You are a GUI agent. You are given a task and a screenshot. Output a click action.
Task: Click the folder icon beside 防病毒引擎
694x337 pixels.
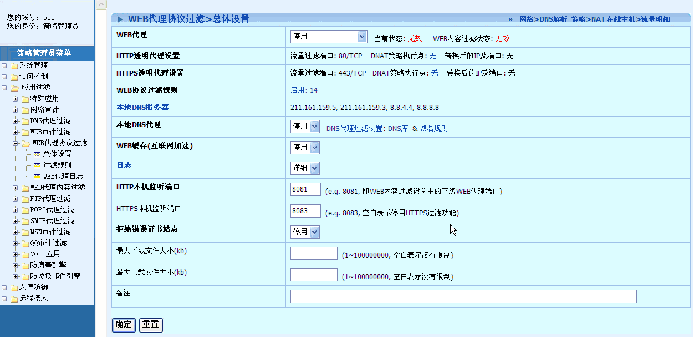(x=25, y=265)
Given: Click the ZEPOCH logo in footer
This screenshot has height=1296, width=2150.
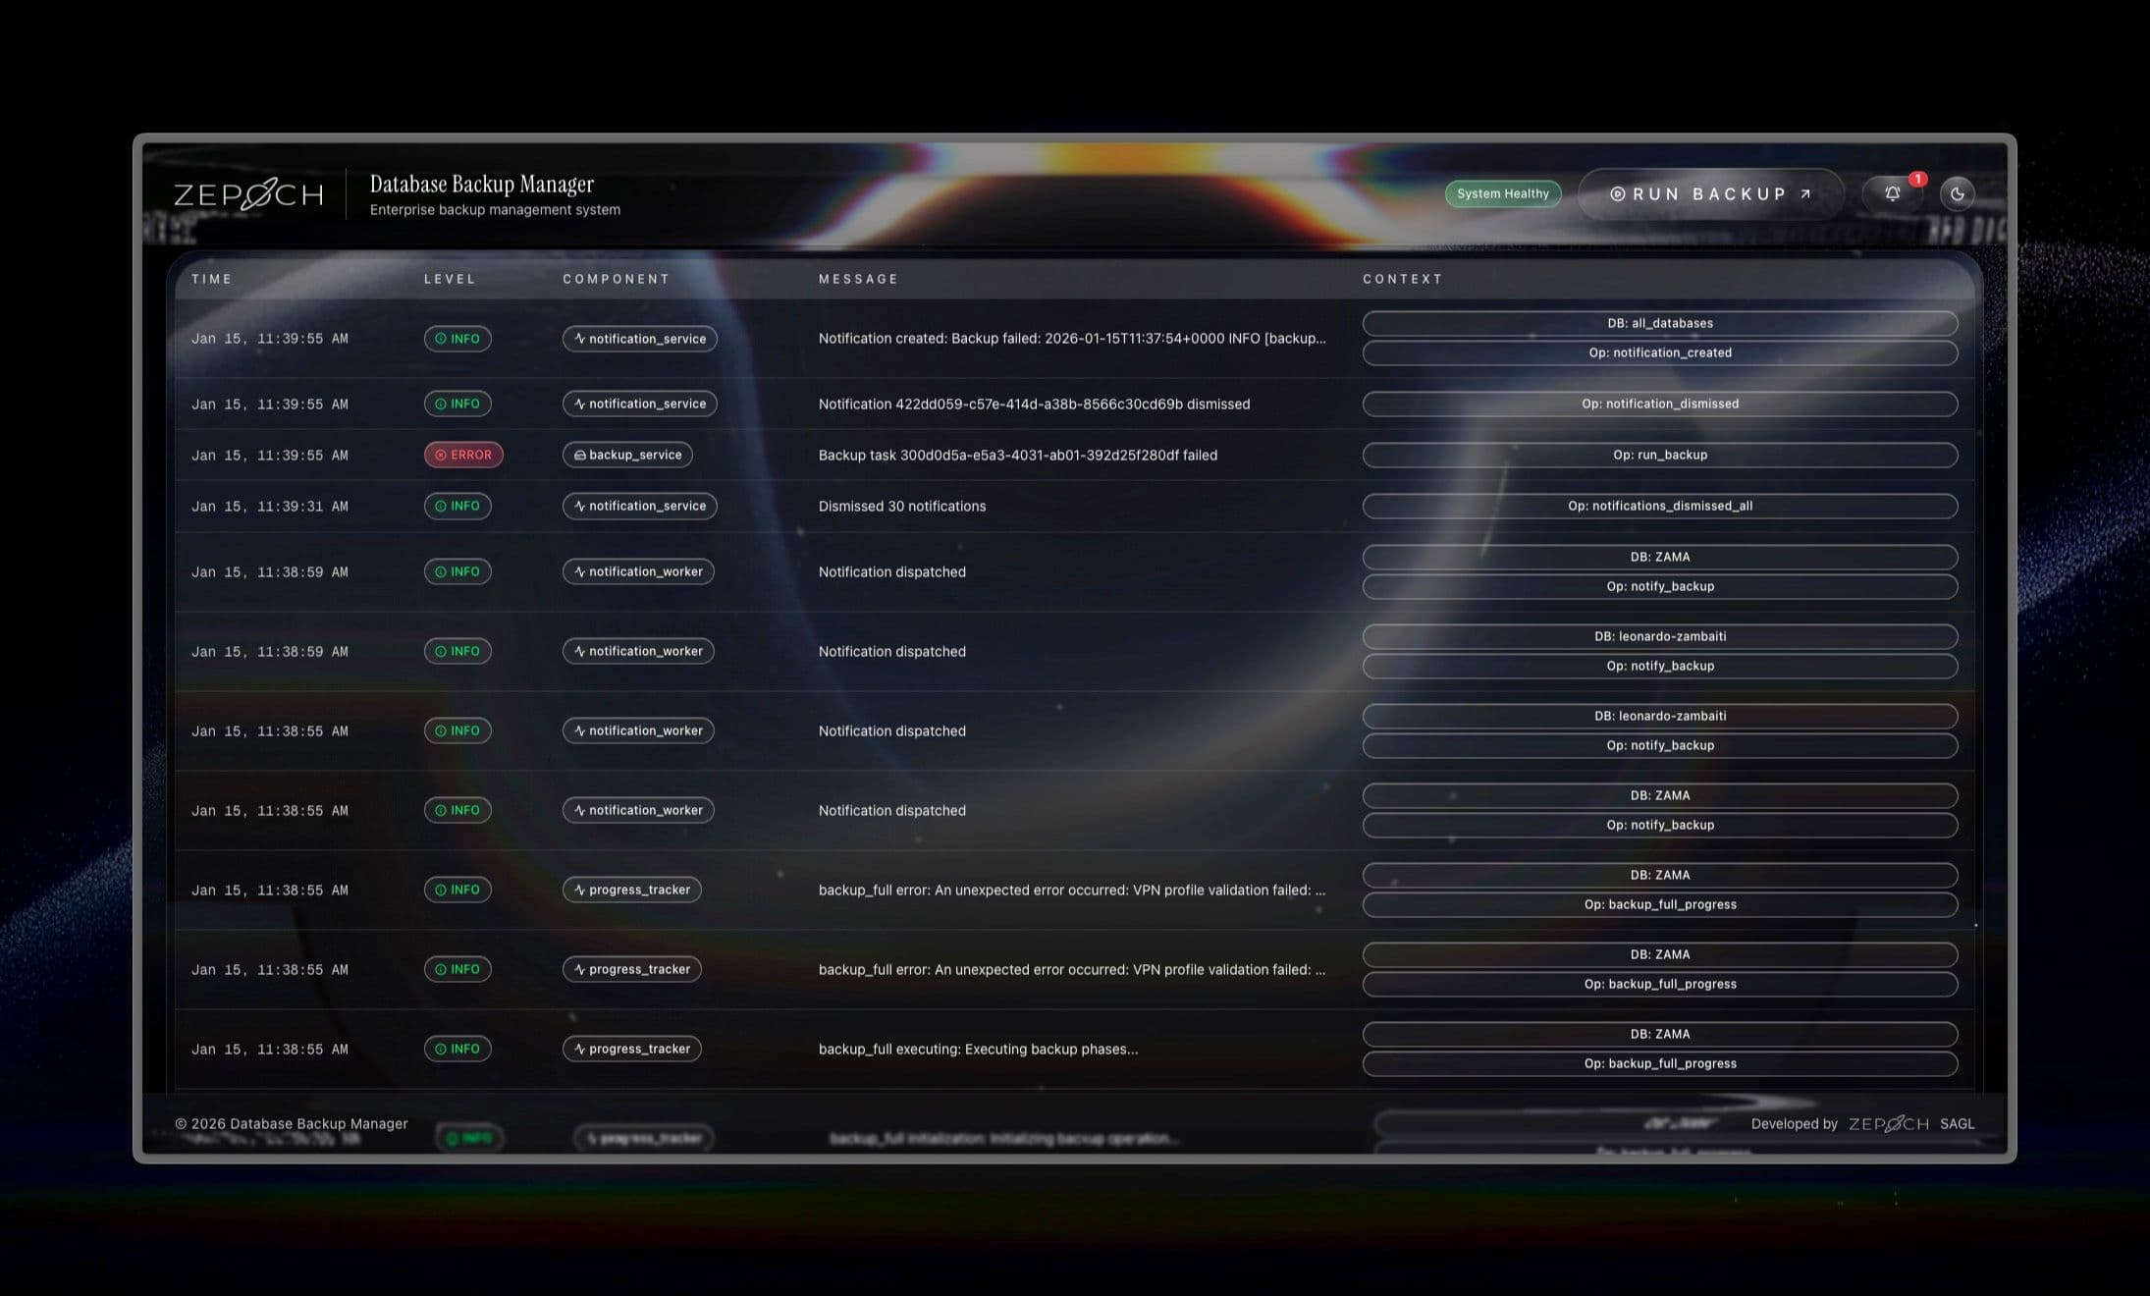Looking at the screenshot, I should tap(1888, 1123).
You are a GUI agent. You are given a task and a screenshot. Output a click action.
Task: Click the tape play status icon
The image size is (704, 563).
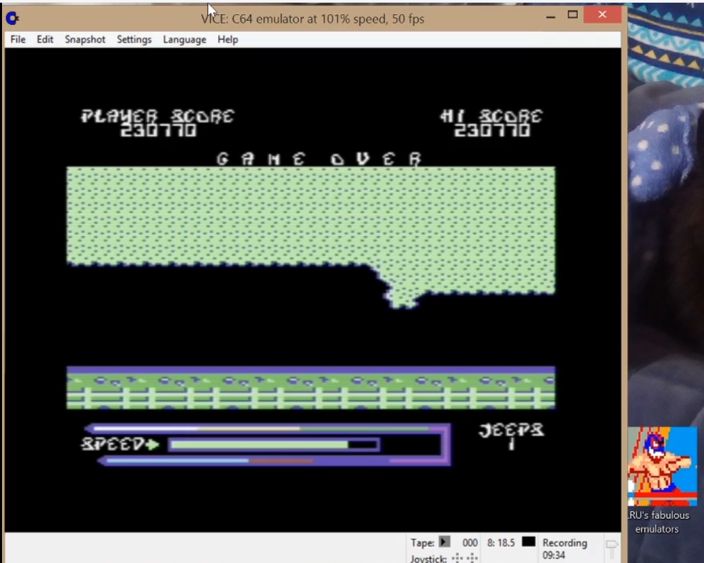point(444,542)
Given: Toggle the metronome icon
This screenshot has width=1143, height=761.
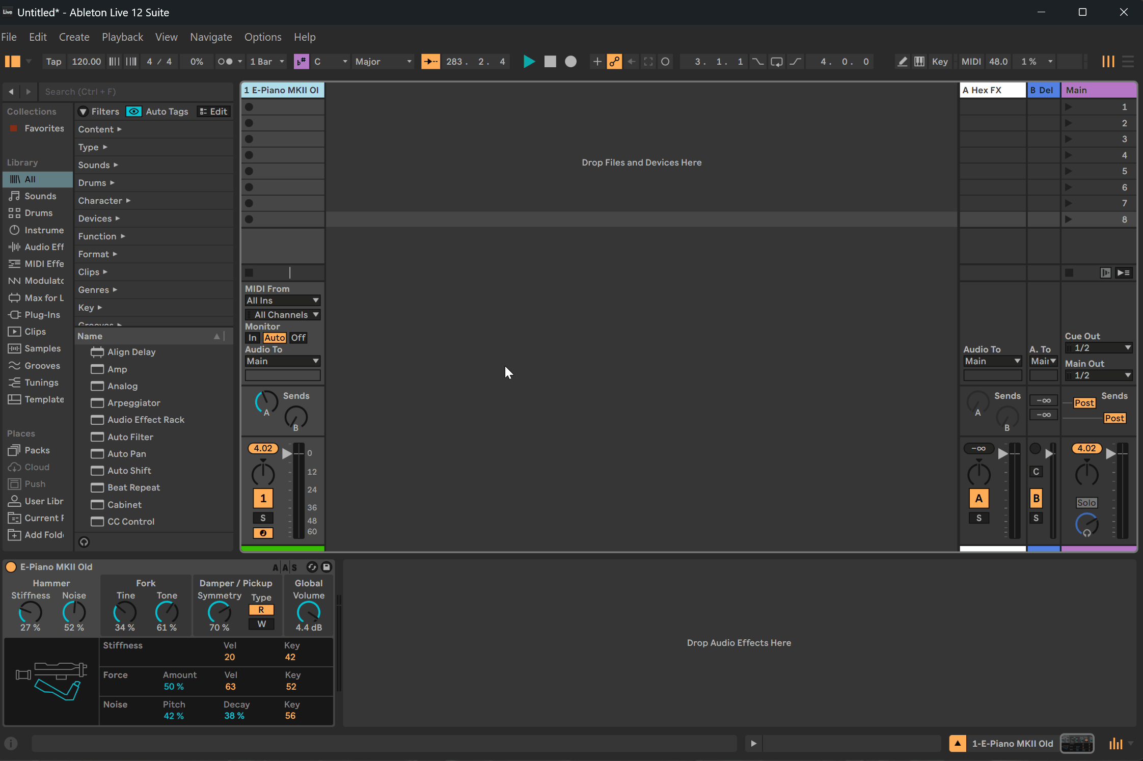Looking at the screenshot, I should pyautogui.click(x=225, y=62).
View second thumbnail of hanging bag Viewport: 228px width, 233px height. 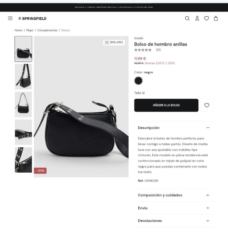tap(24, 77)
***
TASK DIRECTIONS:
Convert everything from the start of the items down to the line containing "Looking at the screenshot, I should tap(1888, 1123)." into a Markdown table with the columns Row and Line, numbering each line and skipping blank ones. Leave the pictures out.

FINAL RESULT:
| Row | Line |
|---|---|
| 1 | You are a GUI agent. You are given a task and a screenshot. Output a click action. |
| 2 | Task: Click the folder icon beside 防病毒引擎 |
| 3 | 694x337 pixels. |
| 4 | (x=25, y=265) |
| 5 | Given: Click the ZEPOCH logo in footer |
| 6 | This screenshot has height=1296, width=2150. |
| 7 | Looking at the screenshot, I should tap(1888, 1123). |